The initial flights of K5054 produced a top speed of 330 mph. In later trial flights, K5054 was fitted with a better-shaped propeller and this pushed its top speed to 348 mph.

This set the standard for fighter interceptors of the day and after a series of trials the aircraft had a top speed of 349 mph at 16,800 feet. Its rate of climb was 2,400 feet a minute; and the K5054 took just under six minutes to get to 15,000 feet and with a maximum ceiling of 35,400 feet.

The final design was accepted by the Air Ministry, in January 1935, and the first prototype flew, aforementioned, on 5th March, 1936.

The first order for 310 machines was placed three months later, followed by a further 200 the following year shortly before the tragic death of its designer at the age of 42.

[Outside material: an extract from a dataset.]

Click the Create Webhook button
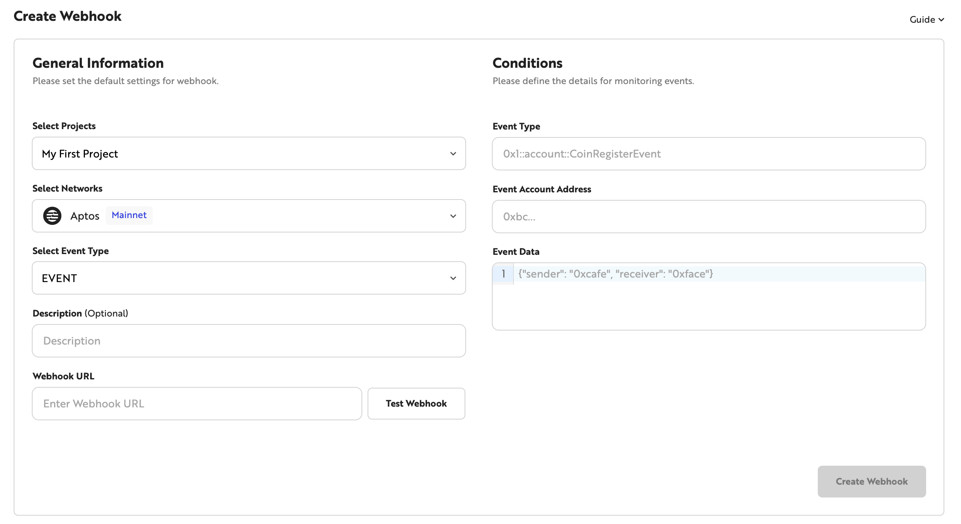Viewport: 961px width, 524px height. pyautogui.click(x=871, y=481)
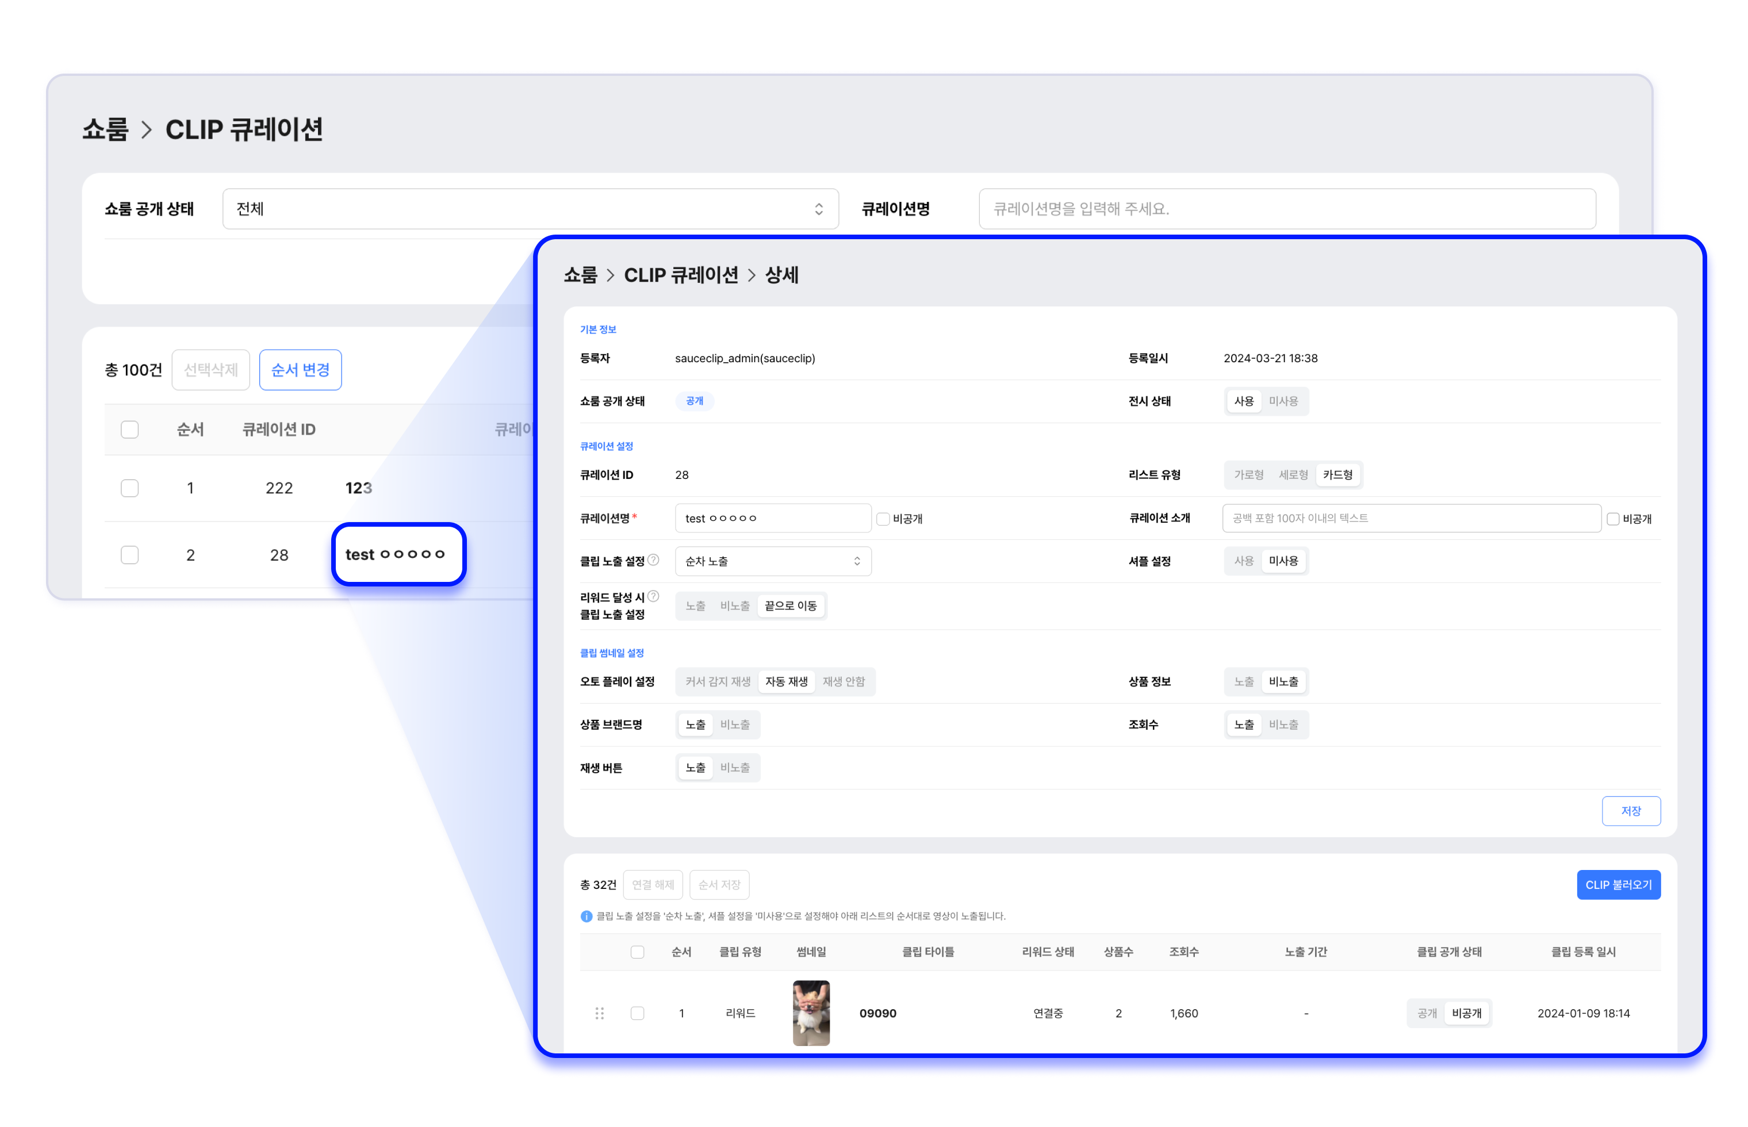Open the 09090 clip thumbnail
Image resolution: width=1748 pixels, height=1127 pixels.
pyautogui.click(x=811, y=1013)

Between August and December 1938 No. 19 Squadron at Duxford was equipped with the Spitfire (Mark One) Mk.1. By the outbreak of war nine squadrons were fully equipped and two others were in the process of conversion. A total of 1,583 Spitfire Mk1s were built.

Deliveries of the Mk II (basically a Mk 1 powered by a 1,175-h.p. Merlin XII) began in June 1940, but widespread re-equipment with the new version did not commence until the following winter, and it was the Mk 1 which bore the brunt of the fighting during the Battle of Britain; by July 7th nineteen Fighter Command Squadrons were operational with the type.

Powerplant: One 1,030 hp Rolls-Royce Merlin III twelve-cylinder liquid-cooled engine Span: 36ft 11 in (11.25m) Length: 29ft. 11 in (9.12m) Max Speed: 362 mph (584km/h) at 19,000 ft (5,790m) Armament: Eight .303 in Browning machine guns mounted in wings.